++++ Data provided

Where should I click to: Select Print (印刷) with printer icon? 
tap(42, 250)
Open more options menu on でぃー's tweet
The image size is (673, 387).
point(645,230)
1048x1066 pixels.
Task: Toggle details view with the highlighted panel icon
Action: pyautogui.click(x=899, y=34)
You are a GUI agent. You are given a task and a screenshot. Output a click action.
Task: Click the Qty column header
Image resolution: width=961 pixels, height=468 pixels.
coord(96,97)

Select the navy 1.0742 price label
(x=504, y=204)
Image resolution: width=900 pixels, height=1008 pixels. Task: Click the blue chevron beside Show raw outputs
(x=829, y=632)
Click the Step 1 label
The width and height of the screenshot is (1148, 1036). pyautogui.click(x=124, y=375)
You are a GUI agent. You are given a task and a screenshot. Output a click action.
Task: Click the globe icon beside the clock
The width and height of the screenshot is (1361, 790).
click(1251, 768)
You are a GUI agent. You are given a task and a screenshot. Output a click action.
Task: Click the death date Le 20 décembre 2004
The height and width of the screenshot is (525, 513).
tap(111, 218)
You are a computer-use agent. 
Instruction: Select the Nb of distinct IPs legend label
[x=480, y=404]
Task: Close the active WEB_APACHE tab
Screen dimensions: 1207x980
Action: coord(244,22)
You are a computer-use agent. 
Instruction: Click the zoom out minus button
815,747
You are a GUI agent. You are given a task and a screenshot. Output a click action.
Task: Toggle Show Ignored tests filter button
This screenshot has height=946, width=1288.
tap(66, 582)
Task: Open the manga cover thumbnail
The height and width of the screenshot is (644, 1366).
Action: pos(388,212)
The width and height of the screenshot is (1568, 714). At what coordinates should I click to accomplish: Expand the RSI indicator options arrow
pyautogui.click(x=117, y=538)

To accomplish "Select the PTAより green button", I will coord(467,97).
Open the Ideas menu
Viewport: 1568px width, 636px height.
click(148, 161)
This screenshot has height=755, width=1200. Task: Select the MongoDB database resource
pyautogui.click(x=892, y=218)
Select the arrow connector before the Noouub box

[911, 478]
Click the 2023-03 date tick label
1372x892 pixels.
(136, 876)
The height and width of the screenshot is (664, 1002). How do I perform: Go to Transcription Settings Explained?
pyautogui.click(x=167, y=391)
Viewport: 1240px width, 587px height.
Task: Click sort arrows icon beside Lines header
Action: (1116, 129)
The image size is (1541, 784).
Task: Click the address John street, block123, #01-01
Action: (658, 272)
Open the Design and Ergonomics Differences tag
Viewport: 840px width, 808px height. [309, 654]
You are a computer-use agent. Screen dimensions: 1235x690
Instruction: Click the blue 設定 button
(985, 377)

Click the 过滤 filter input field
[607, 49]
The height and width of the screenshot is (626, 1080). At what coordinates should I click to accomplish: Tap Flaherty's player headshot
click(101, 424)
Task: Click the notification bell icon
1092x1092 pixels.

++++++++

__Your instructions__: Please format the data as a Markdown table with columns Row and Line, starting with the line containing "This screenshot has height=755, width=1200." and going on through the end of the data, leaving out blank lines.

__Output for this exercise__:
| Row | Line |
|---|---|
| 1 | This screenshot has height=755, width=1200. Task: Select the MongoDB database resource |
| 2 | pyautogui.click(x=892, y=218) |
| 3 | Select the arrow connector before the Noouub box |
| 4 | [911, 478] |
| 5 | Click the 2023-03 date tick label |
| 6 | 1372x892 pixels. |
| 7 | (136, 876) |
| 8 | The height and width of the screenshot is (664, 1002). How do I perform: Go to Transcription Settings Explained? |
| 9 | pyautogui.click(x=167, y=391) |
| 10 | Viewport: 1240px width, 587px height. |
| 11 | Task: Click sort arrows icon beside Lines header |
| 12 | Action: (1116, 129) |
| 13 | The image size is (1541, 784). |
| 14 | Task: Click the address John street, block123, #01-01 |
| 15 | Action: (658, 272) |
| 16 | Open the Design and Ergonomics Differences tag |
| 17 | Viewport: 840px width, 808px height. [309, 654] |
| 18 | You are a computer-use agent. Screen dimensions: 1235x690 |
| 19 | Instruction: Click the blue 設定 button |
| 20 | (985, 377) |
| 21 | Click the 过滤 filter input field |
| 22 | [607, 49] |
| 23 | The height and width of the screenshot is (626, 1080). At what coordinates should I click to accomplish: Tap Flaherty's player headshot |
| 24 | click(101, 424) |
| 25 | Task: Click the notification bell icon |
| 26 | 1092x1092 pixels. |